April 18, 2008

COMING HOME:

Baseball's worldwide appeal: After a few months in the BBC Washington bureau Kevin Connolly says while he may not have grasped all the finer points of baseball, he feels remarkably at home at the ballpark. (Kevin Connolly, 4/12/08, BBC News)

We have lived once again through the triumphs and disasters of opening week, that brief uplifting period in the baseball season when grass is short and hopes are high.

It is a time when even fans who know they will end the summer with the comforting familiarity of defeat and despair allow themselves to feel the uncertain agony of hope.
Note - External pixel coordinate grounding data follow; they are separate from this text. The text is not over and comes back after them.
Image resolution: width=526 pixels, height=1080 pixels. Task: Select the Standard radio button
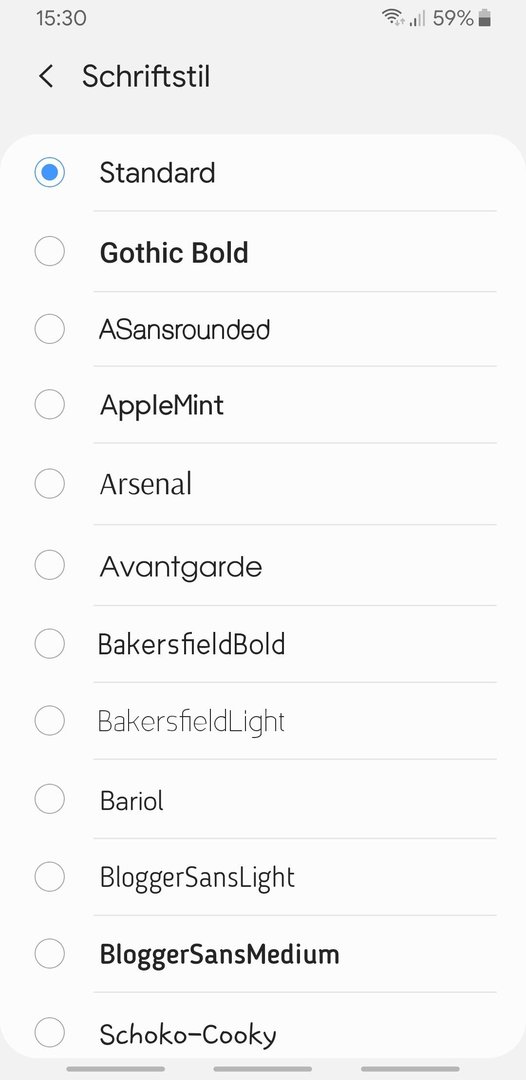(50, 172)
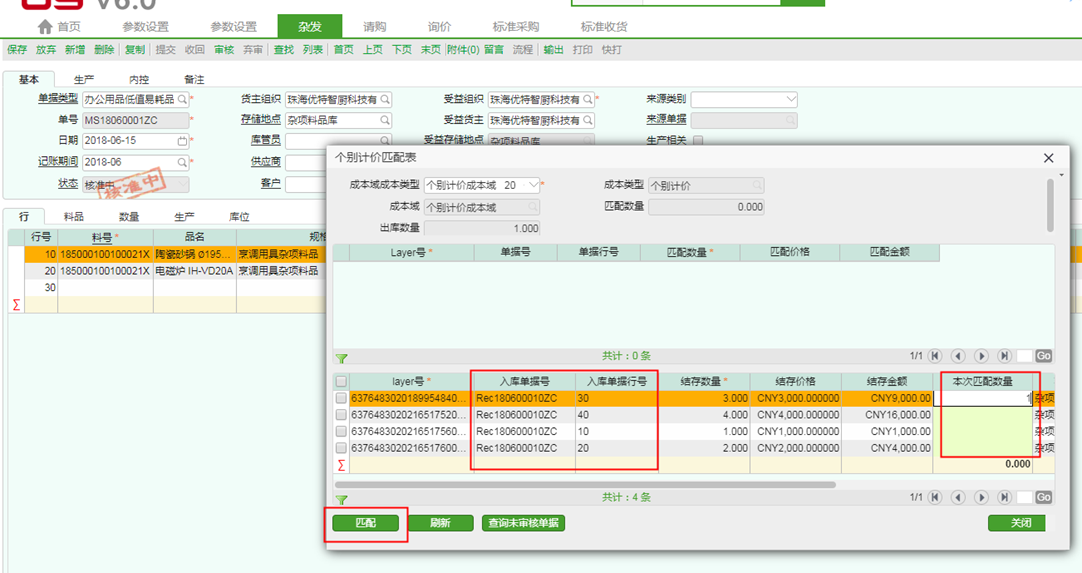Go to last page in upper grid pager
Image resolution: width=1082 pixels, height=573 pixels.
[x=1003, y=356]
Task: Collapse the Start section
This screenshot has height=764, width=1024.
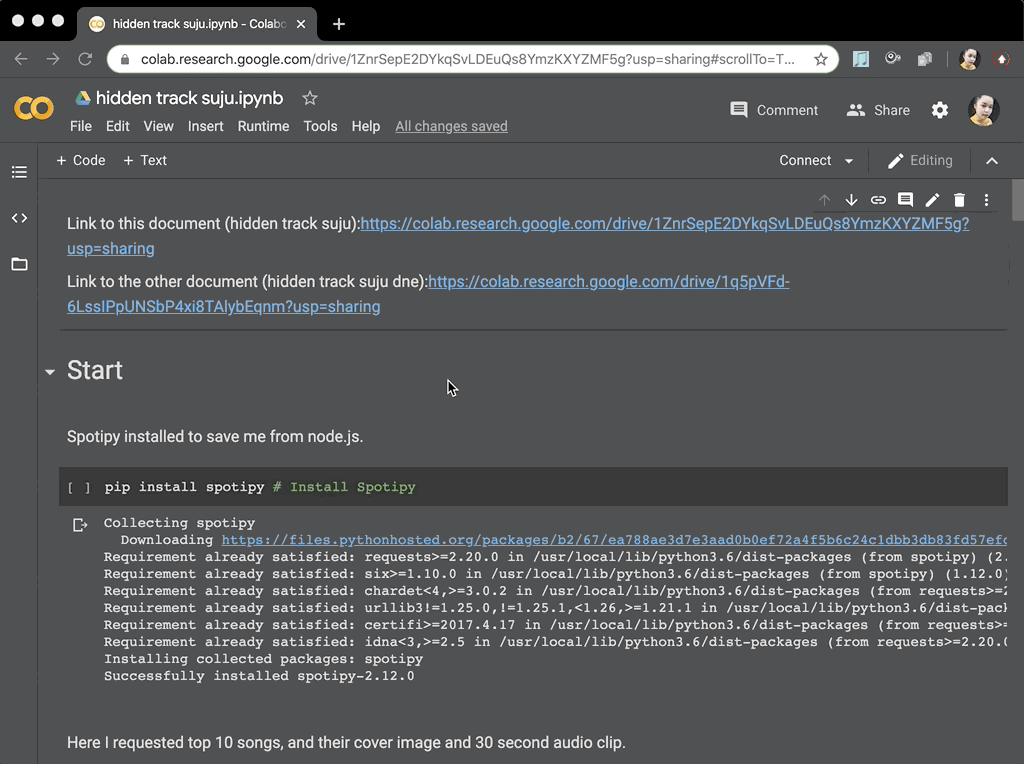Action: tap(50, 372)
Not that I have actually lived through a baseball season before, of course.

It is just that a lifetime of watching American films and television programmes has given me a kind of eerie familiarity with things I have never seen before, almost as though I have experienced them in a previous life. Which I suppose I have.

It struck me first when I drove through southern Texas, where telegraph poles, strung out along the desert highways, chop the horizon into identically sized blocks, creating the illusion you are looking at a series of frames on a never-ending roll of film.

I felt as though I knew it and of course I did.

It is the landscape across which that great towering giant of stubborn optimism, Wile E Coyote, eternally chased the charmless Road Runner in Looney Tunes cartoons.

But nowhere is the shock of the familiar sharper than in the ballpark.

The very word alone reminds you that we speak the language of baseball even if we live in countries where we do not play it or watch it.


Whereas soccer gave us just two terms: Own Goal, for when one damages oneself; and, Hooliganism, for damaging others.